Contrary to common sense, keeping your mouth shut and being nice is somewhat of a selfish action. By continuing to be polite, you are more likely to be abused, but are less likely to leave them with a lingering hatred. They are far more likely to insult you once and not come back than if you were rude back.
People use anger to soothe their emotional pain. We are more likely to take it out on someone who won’t fight back as well. If you’re dealing with an asshole who insults you first, you’re more likely to back down out of self-preservation. If the person takes fault, however, you’re more likely to agree.
Doing right by them could be conveying the full truth of your decision, but that means you’re more likely to end up in some drama. They’re more likely to be angry with you, to argue with you, and even go out to start a feud, but they also will learn something from the experience and be able to solve the problem for the future.

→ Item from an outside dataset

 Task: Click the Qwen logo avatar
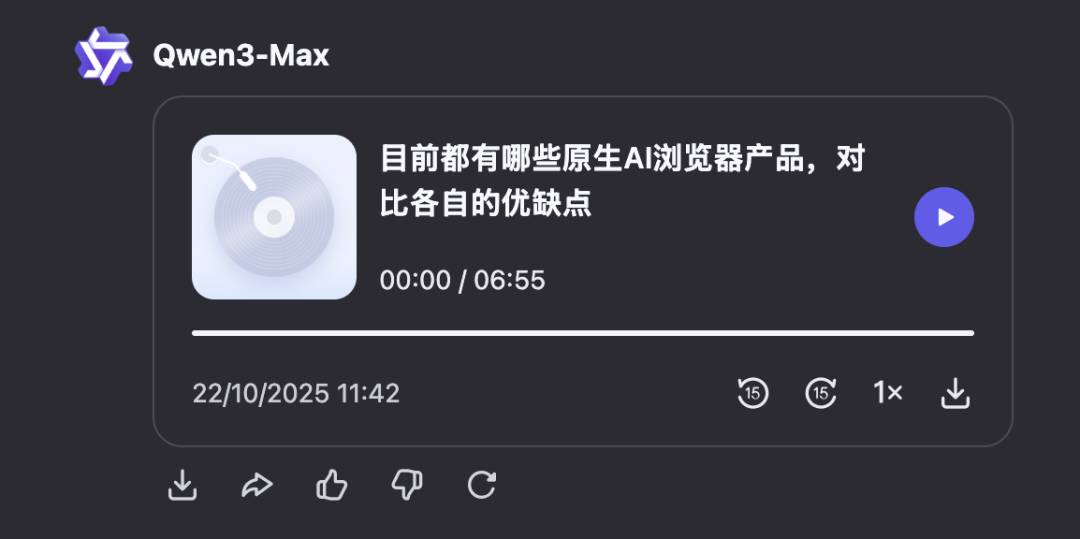click(x=103, y=56)
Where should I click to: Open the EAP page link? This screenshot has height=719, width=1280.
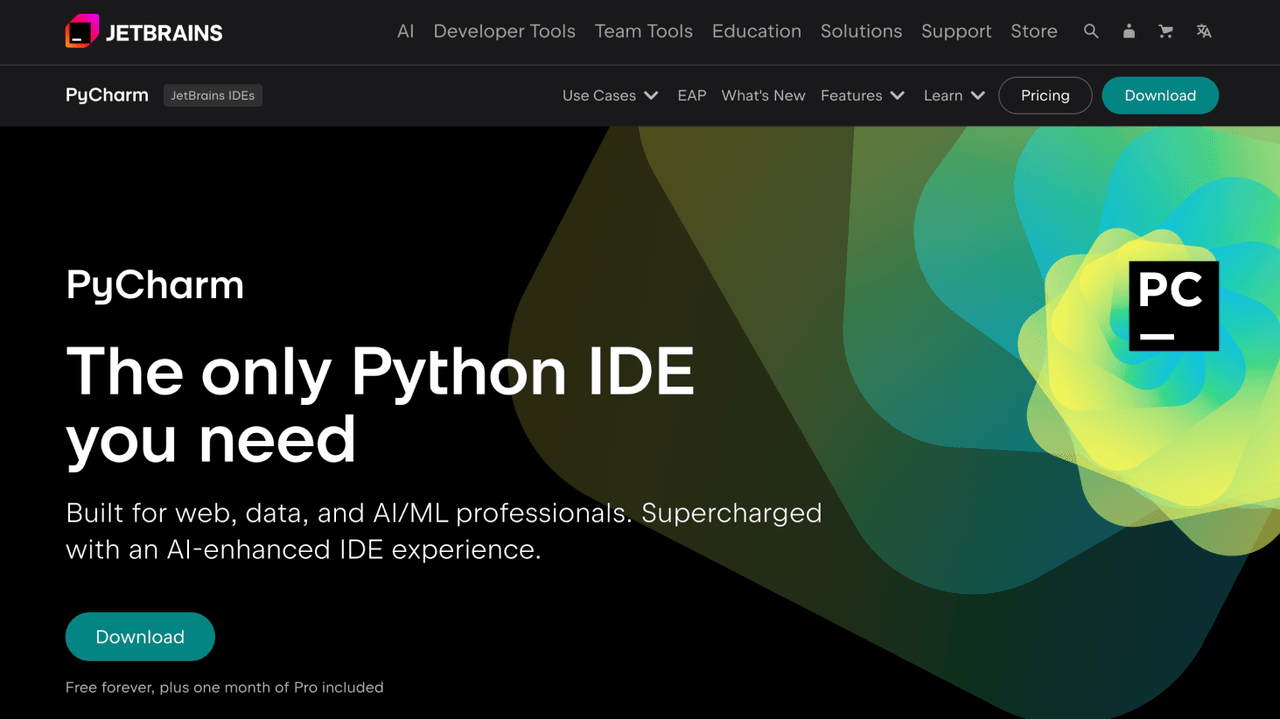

I often suggest in critiques to make it about you to minimize hurt feelings—“I wasn’t rooting for the protagonist, and it’s hard for me to invest in a book where I don’t want the main character’s success.”—but that allows for them to write you off—It’s just you after all. In a criticism of someone else’s work, it doesn’t matter because they’re the one who it affects, and it’s likely that they will realize your point after mulling it over for some time. But when it’s your work and your decision, you don’t always need to be criticized for your choices just because you don’t think someone is best for the job, so you might decide not to make it about you—“I’m not hiring a proofreader right now,”—and give them room to call you an idiot.
-Try to remember you have the right to do best for you, and their anger isn’t personal.
Surprisingly, I feel obligated to take care of people. I want to hire them. I want to explain my reasons for rejecting them. I want them to do well. I wouldn’t be surprised if I was left feeling more distraught than they were about the whole situation.
“You don’t owe these people,” I’m told a lot.
You know that, but it doesn’t necessarily help. Feeling rejected isn’t logical.
I’ve had to be the bad guy a lot lately, but it does do one thing for me. The more I have to reject others, the more I realize how impersonal it is. How they have to do right by them, and just because working with you isn’t the best choice doesn’t mean they hate you, they look down on you, they’re laughing at you, or they even think you’re bad at what you do. Most times, I reject people because of personal reasons. I genuinely decided against hiring a proofreader. I am not looking to date. I have a different vision or different tastes.
I liked this proofreader. She was friendly. I respected her bravery and work ethic. When I told her no, I didn’t see it as rejection… until she criticized me with a smiley face.